Given problem: In the records below, render every line from the one containing "The height and width of the screenshot is (289, 644)." through the one containing "Looking at the screenshot, I should (x=557, y=152).", both included, as a numbered list, omitting blank lines.

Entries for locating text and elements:
....................

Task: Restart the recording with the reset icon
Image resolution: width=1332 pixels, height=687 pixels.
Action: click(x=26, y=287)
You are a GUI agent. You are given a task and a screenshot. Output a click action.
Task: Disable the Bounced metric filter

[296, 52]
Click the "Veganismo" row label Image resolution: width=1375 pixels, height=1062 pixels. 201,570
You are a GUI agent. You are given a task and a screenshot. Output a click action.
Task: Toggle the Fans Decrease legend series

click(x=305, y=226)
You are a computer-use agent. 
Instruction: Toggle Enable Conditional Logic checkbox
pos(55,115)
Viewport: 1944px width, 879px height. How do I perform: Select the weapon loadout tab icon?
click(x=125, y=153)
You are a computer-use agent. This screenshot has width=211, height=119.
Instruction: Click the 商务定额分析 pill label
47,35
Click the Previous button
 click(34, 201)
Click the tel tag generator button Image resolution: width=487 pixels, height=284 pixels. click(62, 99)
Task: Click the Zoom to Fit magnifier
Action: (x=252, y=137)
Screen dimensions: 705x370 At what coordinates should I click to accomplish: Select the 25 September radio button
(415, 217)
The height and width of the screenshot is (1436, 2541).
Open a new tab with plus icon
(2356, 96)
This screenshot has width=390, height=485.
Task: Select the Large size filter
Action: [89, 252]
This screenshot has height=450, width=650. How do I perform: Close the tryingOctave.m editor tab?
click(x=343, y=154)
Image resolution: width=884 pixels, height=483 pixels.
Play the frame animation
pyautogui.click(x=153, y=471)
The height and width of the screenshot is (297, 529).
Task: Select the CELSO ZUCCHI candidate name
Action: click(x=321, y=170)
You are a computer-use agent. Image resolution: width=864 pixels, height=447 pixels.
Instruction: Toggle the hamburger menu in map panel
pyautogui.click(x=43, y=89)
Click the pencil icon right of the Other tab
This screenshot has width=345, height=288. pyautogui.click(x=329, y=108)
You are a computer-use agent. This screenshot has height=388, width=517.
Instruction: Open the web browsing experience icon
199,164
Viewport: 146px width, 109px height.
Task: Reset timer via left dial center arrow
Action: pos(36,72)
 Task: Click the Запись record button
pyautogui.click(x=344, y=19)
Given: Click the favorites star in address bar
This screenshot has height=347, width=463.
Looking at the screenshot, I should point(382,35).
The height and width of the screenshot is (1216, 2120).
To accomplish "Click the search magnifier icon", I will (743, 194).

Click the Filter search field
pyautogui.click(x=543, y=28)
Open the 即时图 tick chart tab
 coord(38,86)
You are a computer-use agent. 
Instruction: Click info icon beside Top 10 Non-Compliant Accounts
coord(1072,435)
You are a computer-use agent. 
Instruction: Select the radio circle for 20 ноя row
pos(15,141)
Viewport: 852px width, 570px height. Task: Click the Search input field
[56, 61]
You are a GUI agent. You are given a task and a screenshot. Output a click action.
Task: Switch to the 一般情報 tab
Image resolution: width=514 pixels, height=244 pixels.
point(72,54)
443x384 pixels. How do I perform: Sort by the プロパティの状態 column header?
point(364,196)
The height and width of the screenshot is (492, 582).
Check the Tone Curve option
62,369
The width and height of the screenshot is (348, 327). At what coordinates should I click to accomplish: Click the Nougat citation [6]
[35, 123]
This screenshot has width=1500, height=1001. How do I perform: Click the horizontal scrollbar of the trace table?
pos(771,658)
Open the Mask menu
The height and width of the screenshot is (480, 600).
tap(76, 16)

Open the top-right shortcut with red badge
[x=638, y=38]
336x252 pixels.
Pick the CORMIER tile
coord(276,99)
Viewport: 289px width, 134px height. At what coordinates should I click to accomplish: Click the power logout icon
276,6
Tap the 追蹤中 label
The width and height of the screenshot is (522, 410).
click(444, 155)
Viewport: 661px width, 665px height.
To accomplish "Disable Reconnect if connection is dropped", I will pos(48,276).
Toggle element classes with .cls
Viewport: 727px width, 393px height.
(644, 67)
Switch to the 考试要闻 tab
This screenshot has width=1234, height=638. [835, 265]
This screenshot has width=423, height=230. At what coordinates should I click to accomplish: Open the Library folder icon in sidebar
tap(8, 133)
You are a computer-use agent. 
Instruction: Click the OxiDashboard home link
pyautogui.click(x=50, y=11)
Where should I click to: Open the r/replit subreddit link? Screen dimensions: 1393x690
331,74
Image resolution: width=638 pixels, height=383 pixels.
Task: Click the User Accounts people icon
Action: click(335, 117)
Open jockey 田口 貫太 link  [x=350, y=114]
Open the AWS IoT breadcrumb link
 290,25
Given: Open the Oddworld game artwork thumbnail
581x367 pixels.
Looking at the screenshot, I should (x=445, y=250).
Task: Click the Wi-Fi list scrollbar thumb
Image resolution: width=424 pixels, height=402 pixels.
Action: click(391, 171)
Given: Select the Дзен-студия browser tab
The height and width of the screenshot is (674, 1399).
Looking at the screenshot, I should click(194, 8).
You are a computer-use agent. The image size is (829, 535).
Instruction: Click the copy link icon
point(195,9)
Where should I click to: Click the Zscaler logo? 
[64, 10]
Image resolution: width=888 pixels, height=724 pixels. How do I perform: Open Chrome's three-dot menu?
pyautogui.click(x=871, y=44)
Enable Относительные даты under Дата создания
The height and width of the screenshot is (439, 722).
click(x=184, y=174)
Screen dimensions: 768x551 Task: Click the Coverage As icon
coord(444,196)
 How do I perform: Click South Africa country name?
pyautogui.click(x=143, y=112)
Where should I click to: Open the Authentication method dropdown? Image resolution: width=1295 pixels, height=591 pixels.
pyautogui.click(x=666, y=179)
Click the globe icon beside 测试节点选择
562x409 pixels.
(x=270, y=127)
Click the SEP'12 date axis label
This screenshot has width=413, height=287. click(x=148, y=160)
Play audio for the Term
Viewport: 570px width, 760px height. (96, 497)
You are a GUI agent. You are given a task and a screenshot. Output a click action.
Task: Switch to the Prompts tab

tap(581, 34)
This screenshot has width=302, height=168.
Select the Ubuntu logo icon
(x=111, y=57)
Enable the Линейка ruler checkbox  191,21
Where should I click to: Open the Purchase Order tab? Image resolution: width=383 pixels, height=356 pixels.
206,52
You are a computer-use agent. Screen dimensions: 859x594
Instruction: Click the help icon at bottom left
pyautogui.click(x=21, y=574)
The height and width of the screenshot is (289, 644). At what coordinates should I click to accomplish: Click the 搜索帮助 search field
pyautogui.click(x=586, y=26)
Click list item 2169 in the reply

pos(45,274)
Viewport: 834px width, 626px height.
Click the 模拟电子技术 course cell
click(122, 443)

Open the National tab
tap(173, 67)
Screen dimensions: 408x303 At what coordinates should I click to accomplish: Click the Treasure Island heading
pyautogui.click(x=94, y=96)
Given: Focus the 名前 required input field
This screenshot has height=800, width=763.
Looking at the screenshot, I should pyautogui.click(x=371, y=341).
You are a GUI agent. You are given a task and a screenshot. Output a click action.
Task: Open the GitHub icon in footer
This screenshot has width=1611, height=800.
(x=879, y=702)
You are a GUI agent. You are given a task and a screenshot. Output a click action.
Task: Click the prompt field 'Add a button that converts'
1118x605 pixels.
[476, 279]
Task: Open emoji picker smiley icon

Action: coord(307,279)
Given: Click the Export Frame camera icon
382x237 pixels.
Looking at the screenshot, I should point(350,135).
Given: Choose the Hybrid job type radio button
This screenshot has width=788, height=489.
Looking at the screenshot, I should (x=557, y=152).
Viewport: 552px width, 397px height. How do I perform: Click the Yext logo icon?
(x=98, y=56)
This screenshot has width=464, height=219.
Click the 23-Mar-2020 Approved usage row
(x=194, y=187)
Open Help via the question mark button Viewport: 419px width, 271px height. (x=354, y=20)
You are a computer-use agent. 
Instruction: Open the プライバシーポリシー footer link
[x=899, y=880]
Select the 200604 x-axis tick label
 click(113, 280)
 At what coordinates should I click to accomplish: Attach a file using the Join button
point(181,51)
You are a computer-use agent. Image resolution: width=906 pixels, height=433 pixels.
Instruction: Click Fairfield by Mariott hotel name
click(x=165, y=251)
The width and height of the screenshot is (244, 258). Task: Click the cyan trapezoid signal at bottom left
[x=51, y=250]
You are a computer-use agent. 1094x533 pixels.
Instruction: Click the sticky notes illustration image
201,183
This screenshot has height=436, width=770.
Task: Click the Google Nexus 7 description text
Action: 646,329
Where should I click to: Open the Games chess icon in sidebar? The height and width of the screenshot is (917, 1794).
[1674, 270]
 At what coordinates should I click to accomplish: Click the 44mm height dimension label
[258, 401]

....................

Exercise result:
1. The height and width of the screenshot is (289, 644). At what coordinates should I click to accomplish: Click the 搜索帮助 search field
2. pyautogui.click(x=586, y=26)
3. Click list item 2169 in the reply
4. pos(45,274)
5. Viewport: 834px width, 626px height.
6. Click the 模拟电子技术 course cell
7. click(122, 443)
8. Open the National tab
9. tap(173, 67)
10. Screen dimensions: 408x303 At what coordinates should I click to accomplish: Click the Treasure Island heading
11. pyautogui.click(x=94, y=96)
12. Given: Focus the 名前 required input field
13. This screenshot has height=800, width=763.
14. Looking at the screenshot, I should pyautogui.click(x=371, y=341).
15. You are a GUI agent. You are given a task and a screenshot. Output a click action.
16. Task: Open the GitHub icon in footer
17. This screenshot has width=1611, height=800.
18. (x=879, y=702)
19. You are a GUI agent. You are given a task and a screenshot. Output a click action.
20. Task: Click the prompt field 'Add a button that converts'
21. 1118x605 pixels.
22. [476, 279]
23. Task: Open emoji picker smiley icon
24. Action: coord(307,279)
25. Given: Click the Export Frame camera icon
26. 382x237 pixels.
27. Looking at the screenshot, I should point(350,135).
28. Given: Choose the Hybrid job type radio button
29. This screenshot has width=788, height=489.
30. Looking at the screenshot, I should (x=557, y=152).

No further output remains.